Copy out every item below word for word.

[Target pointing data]
## start

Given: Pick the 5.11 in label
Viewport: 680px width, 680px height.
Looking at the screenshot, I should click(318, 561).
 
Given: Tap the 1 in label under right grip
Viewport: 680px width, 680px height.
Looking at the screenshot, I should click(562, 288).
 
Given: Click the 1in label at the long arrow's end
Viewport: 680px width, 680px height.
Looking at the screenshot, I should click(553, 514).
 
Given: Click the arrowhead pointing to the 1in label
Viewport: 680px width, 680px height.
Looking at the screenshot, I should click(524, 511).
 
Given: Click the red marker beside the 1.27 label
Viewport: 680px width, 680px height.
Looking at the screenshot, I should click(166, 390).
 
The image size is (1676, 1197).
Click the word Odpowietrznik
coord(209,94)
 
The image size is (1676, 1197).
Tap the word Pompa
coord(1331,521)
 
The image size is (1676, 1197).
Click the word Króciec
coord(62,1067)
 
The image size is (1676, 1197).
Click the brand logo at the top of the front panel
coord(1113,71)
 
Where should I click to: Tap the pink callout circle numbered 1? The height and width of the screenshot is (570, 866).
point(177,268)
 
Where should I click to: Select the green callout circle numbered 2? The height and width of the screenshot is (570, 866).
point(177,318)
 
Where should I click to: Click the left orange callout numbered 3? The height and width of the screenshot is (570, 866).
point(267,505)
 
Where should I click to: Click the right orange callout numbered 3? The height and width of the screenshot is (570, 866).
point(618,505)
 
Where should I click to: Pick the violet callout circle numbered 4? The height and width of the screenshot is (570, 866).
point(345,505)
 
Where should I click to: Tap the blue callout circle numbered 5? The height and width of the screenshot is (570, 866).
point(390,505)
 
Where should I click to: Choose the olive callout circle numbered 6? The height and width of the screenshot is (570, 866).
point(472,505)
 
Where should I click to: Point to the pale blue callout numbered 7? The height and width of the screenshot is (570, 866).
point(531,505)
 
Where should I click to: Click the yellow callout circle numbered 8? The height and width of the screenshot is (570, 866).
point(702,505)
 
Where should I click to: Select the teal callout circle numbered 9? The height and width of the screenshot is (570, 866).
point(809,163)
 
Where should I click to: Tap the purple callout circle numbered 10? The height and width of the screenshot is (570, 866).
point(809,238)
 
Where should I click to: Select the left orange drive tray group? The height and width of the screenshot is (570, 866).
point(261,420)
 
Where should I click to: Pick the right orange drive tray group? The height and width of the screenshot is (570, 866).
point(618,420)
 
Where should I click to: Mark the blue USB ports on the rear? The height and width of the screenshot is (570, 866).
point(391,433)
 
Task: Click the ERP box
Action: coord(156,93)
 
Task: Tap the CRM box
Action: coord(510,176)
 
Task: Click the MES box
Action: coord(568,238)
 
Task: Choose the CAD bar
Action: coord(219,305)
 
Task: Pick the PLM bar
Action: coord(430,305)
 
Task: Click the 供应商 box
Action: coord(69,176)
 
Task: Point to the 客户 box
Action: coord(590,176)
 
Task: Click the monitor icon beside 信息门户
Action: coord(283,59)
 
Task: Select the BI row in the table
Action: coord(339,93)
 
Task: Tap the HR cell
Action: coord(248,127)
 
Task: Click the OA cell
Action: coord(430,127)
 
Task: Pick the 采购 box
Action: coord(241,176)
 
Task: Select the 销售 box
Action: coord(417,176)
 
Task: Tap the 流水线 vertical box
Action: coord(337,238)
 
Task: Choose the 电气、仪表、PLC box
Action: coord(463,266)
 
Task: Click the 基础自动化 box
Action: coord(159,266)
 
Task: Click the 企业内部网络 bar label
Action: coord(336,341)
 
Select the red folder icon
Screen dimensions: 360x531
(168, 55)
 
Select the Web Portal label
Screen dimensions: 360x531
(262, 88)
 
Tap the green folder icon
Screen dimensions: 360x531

## end

#### Answer to the task
Given: Pick the 5.11 in label
Viewport: 680px width, 680px height.
Looking at the screenshot, I should click(318, 561).
 
Given: Tap the 1 in label under right grip
Viewport: 680px width, 680px height.
Looking at the screenshot, I should click(562, 288).
 
Given: Click the 1in label at the long arrow's end
Viewport: 680px width, 680px height.
Looking at the screenshot, I should click(553, 514).
 
Given: Click the arrowhead pointing to the 1in label
Viewport: 680px width, 680px height.
Looking at the screenshot, I should click(524, 511).
 
Given: Click the red marker beside the 1.27 label
Viewport: 680px width, 680px height.
Looking at the screenshot, I should click(166, 390).
 
The image size is (1676, 1197).
Click the word Odpowietrznik
coord(209,94)
 
The image size is (1676, 1197).
Tap the word Pompa
coord(1331,521)
 
The image size is (1676, 1197).
Click the word Króciec
coord(62,1067)
 
The image size is (1676, 1197).
Click the brand logo at the top of the front panel
coord(1113,71)
 
Where should I click to: Tap the pink callout circle numbered 1? The height and width of the screenshot is (570, 866).
point(177,268)
 
Where should I click to: Select the green callout circle numbered 2? The height and width of the screenshot is (570, 866).
point(177,318)
 
Where should I click to: Click the left orange callout numbered 3? The height and width of the screenshot is (570, 866).
point(267,505)
 
Where should I click to: Click the right orange callout numbered 3? The height and width of the screenshot is (570, 866).
point(618,505)
 
Where should I click to: Pick the violet callout circle numbered 4? The height and width of the screenshot is (570, 866).
point(345,505)
 
Where should I click to: Tap the blue callout circle numbered 5? The height and width of the screenshot is (570, 866).
point(390,505)
 
Where should I click to: Choose the olive callout circle numbered 6? The height and width of the screenshot is (570, 866).
point(472,505)
 
Where should I click to: Point to the pale blue callout numbered 7? The height and width of the screenshot is (570, 866).
point(531,505)
 
Where should I click to: Click the yellow callout circle numbered 8? The height and width of the screenshot is (570, 866).
point(702,505)
 
Where should I click to: Select the teal callout circle numbered 9? The height and width of the screenshot is (570, 866).
point(809,163)
 
Where should I click to: Tap the purple callout circle numbered 10? The height and width of the screenshot is (570, 866).
point(809,238)
 
Where should I click to: Select the left orange drive tray group? The height and width of the screenshot is (570, 866).
point(261,420)
 
Where should I click to: Pick the right orange drive tray group? The height and width of the screenshot is (570, 866).
point(618,420)
 
Where should I click to: Mark the blue USB ports on the rear? The height and width of the screenshot is (570, 866).
point(391,433)
 
Task: Click the ERP box
Action: coord(156,93)
 
Task: Tap the CRM box
Action: coord(510,176)
 
Task: Click the MES box
Action: coord(568,238)
 
Task: Choose the CAD bar
Action: coord(219,305)
 
Task: Pick the PLM bar
Action: coord(430,305)
 
Task: Click the 供应商 box
Action: coord(69,176)
 
Task: Point to the 客户 box
Action: coord(590,176)
 
Task: Click the monitor icon beside 信息门户
Action: coord(283,59)
 
Task: Select the BI row in the table
Action: coord(339,93)
 
Task: Tap the HR cell
Action: coord(248,127)
 
Task: Click the OA cell
Action: coord(430,127)
 
Task: Pick the 采购 box
Action: coord(241,176)
 
Task: Select the 销售 box
Action: coord(417,176)
 
Task: Tap the 流水线 vertical box
Action: coord(337,238)
 
Task: Choose the 电气、仪表、PLC box
Action: coord(463,266)
 
Task: Click the 基础自动化 box
Action: coord(159,266)
 
Task: Click the 企业内部网络 bar label
Action: coord(336,341)
 
Select the red folder icon
Screen dimensions: 360x531
(168, 55)
 
Select the Web Portal label
Screen dimensions: 360x531
(262, 88)
 
Tap the green folder icon
Screen dimensions: 360x531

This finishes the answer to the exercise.